### The problem
Line count for the string "resolution": state how many lines in the records below hold it, giving only the number.

### Data for this exercise

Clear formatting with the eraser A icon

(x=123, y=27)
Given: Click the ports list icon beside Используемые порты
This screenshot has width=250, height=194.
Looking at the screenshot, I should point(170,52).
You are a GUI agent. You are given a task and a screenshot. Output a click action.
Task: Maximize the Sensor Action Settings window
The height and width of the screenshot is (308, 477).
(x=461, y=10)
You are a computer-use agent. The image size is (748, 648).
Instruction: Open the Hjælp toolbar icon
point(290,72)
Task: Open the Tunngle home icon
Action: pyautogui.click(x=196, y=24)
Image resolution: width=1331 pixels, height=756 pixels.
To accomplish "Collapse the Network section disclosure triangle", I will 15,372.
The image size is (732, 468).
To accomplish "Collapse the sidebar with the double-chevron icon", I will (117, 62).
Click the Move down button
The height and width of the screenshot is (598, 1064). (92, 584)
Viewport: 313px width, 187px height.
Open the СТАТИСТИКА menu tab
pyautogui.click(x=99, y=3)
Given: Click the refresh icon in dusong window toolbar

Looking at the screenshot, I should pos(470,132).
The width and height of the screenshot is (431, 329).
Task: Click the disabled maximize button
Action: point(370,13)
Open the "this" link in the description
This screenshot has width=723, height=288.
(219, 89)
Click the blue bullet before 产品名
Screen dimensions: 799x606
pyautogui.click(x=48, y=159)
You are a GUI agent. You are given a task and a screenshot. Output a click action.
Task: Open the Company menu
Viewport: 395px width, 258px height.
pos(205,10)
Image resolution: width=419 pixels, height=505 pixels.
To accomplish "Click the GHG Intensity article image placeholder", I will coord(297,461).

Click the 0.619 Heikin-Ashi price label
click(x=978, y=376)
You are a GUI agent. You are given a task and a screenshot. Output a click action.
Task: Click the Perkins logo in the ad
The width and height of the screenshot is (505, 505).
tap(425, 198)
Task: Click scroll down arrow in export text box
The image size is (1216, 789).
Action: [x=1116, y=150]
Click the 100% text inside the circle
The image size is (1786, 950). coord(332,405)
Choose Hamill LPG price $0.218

### Solved problem
2